Anti-cancer screening at the National Cancer Institute
Efforts to identify compounds that might have utility in the treatment of cancer started with Cancer Chemotherapy National Service Center, created by act of Congress in 1955. A Symposium was held to mark the 50th anniversary of the program and part of that effort included assembling a series of interviews that gives an extremely valuable historical perspective not just on NCI's drug discovery efforts, but this history of anti-cancer drug discovery in general. A recording of the entire symposium is online and although at almost 5 hours it is a lot to get though, it is a fascinating look at present and past thinking on anti-cancer drug discovery. It is particularly interesting to note that there has never been a time when there was clear agreement on how to attack this very difficult problem. A timeline was also assembled (available in a Flash version and a non-Flash version) that provides the interviews and text in smaller, easier to navigate chunks.
For roughly the first thirty years of the NCI testing program, the primary screen was activity in a mouse leukemia model. There are a number of problems with this process.
It takes a significant amount of compound to run the test
The tests are much more complicated and expensive than in vitro tests
Although a number of useful drugs were identified, they tended to have very poor activity in common solid tumors (breast, lung, colon). This suggested that it was very important to have a screen that included a greater variety of tumor types.
Technological progress had reached a point in the mid 1980s where it was feasible to develop a replacement for the mouse models. In 1990 the human tumor cell line assay went into production as the primary screen. The screen consists of measuring the ability of compounds to inhibit the growth of 60 human tumor cell lines grown in culture. The 60 cell lines cover nine disease types. Experimental details can be found here.
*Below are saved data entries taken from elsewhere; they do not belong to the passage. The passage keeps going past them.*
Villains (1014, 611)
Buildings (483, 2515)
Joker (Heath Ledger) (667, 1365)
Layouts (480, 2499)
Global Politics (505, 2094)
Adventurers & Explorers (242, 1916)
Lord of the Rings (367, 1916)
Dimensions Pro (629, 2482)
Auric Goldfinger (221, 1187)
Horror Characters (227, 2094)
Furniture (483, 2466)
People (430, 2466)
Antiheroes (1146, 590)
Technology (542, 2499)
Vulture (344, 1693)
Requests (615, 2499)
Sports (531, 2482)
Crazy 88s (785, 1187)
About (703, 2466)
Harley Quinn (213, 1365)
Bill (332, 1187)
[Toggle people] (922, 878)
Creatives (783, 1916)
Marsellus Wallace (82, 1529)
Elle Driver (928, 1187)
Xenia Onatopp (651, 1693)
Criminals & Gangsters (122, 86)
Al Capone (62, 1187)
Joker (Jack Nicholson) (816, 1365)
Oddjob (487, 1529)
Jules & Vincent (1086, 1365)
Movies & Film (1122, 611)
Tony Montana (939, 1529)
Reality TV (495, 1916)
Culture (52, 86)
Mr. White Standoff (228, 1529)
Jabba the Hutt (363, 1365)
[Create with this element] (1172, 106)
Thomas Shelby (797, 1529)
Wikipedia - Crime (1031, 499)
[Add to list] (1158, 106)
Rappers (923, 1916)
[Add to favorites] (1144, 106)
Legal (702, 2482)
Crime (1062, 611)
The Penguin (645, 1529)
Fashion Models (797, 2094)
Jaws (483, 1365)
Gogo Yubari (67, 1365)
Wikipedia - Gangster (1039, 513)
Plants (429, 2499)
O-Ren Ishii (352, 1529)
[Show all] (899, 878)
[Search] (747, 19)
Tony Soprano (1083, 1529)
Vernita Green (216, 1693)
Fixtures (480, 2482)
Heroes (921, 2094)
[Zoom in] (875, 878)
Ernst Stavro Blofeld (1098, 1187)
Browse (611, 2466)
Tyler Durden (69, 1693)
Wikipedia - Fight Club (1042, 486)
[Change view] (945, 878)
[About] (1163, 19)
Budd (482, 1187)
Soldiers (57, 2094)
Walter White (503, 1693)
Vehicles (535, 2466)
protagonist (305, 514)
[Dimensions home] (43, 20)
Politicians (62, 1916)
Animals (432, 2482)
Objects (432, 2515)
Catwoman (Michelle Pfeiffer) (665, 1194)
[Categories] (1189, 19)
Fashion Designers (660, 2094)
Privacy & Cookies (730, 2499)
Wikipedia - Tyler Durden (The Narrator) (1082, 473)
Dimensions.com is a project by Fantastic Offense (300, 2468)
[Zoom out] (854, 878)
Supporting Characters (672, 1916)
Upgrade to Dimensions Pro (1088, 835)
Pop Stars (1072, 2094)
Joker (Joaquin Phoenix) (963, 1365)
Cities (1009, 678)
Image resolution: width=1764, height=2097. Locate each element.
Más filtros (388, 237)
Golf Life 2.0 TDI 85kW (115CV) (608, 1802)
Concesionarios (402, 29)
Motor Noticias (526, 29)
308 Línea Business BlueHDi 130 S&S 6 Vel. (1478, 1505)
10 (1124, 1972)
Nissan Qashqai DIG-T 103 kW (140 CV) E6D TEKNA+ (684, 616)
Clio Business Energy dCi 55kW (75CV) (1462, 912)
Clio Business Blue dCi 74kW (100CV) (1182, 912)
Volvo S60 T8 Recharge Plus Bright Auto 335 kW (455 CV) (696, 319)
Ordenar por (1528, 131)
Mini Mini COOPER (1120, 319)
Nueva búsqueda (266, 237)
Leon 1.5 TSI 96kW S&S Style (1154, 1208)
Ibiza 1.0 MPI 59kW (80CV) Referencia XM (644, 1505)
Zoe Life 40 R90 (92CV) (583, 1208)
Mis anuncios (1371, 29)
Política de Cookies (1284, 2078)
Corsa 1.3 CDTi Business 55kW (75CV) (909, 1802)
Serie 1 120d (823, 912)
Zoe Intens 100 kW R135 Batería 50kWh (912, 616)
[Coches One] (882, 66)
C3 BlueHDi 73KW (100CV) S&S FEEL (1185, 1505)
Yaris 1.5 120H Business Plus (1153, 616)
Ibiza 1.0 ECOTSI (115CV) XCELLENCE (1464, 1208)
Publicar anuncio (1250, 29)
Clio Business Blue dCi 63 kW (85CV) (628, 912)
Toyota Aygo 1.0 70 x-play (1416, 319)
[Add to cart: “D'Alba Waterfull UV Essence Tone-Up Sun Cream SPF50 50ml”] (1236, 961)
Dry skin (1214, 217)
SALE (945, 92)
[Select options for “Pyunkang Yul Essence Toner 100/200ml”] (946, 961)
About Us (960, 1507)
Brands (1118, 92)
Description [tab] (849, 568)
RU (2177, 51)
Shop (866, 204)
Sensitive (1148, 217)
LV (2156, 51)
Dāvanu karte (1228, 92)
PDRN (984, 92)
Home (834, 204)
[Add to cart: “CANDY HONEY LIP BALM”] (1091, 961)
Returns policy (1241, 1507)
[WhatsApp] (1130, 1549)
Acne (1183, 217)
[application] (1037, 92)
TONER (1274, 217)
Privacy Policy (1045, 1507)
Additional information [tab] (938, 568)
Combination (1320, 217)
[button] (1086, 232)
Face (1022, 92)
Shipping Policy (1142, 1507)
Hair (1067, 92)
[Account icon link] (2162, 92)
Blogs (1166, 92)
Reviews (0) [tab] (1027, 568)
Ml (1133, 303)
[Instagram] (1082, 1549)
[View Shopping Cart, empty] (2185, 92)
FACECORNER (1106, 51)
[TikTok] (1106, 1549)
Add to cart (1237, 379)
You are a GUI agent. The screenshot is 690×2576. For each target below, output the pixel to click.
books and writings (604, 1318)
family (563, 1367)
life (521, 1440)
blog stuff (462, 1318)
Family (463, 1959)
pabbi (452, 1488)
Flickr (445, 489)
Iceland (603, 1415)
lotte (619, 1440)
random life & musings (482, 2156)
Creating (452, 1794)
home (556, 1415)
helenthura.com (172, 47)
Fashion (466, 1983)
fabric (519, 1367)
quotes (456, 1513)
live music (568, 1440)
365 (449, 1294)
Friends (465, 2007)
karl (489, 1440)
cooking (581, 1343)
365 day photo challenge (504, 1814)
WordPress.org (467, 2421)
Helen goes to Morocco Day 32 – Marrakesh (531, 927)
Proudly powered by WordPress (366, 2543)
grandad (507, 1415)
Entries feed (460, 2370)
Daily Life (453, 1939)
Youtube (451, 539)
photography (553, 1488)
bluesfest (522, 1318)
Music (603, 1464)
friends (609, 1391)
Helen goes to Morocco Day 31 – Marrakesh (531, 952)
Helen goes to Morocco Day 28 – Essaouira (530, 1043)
As mentioned above, there has never been anything remotely close to unanimous agreement on how best to find anti-cancer drugs. One of the basic debates is between empirical screening versus targeted screening. Empirical screening uses an assay that, at least at some level, uses an intact system that captures the property you are interested in. In the present case, this means looking for compounds that might inhibit the growth of tumors in patients by looking for compounds that inhibit the growth of human tumor cells in culture. Targeted screening uses biological information to pick a particular biochemical activity, say inhibition of a particular enzyme, and then creates a screen that looks very specifically for that biochemical activity. Each strategy has strengths and weaknesses. If a compound is inactive in an empirical screen it can be very difficult and time consuming to figure out exactly why it failed; was it because it couldn't get past the cell membrane?, because it couldn't reach the targets it needed to reach inside the cell?, because it was metabolized to inactive forms? Without answers to these kinds of questions it is essentially impossible to plan what to do next with any confidence. Even if a compound is active in an empirical assay, there are challenges. It can be very difficult and time consuming to figure out what the compound is doing at a biochemical level to lead to the activity you are seeing. This is especially a problem in anti cancer drugs as it is increasingly clear that cancer, even within a particular diagnosis, is a very heterogeneous disease on a molecular level. Matching a patient's molecular pathology with drug(s) that can benefit him will certainly require a good understanding of the molecular basis for the drug's action. This is, at least in principle, not a problem for a targeted discovery effort. You have designed the discovery effort to produce compounds that work in a certain way. Of course one problem is that there are always surprises and just because a compound possesses a certain activity, it doesn't necessarily mean that that is the activity that is responsible for the biological activity in complex systems. It is also not uncommon to spend considerable effort designing compounds that have maximal effect in the cell free system, only to find out that the final compounds suffer from any number of problems that prevent it from showing any activity in more complex systems.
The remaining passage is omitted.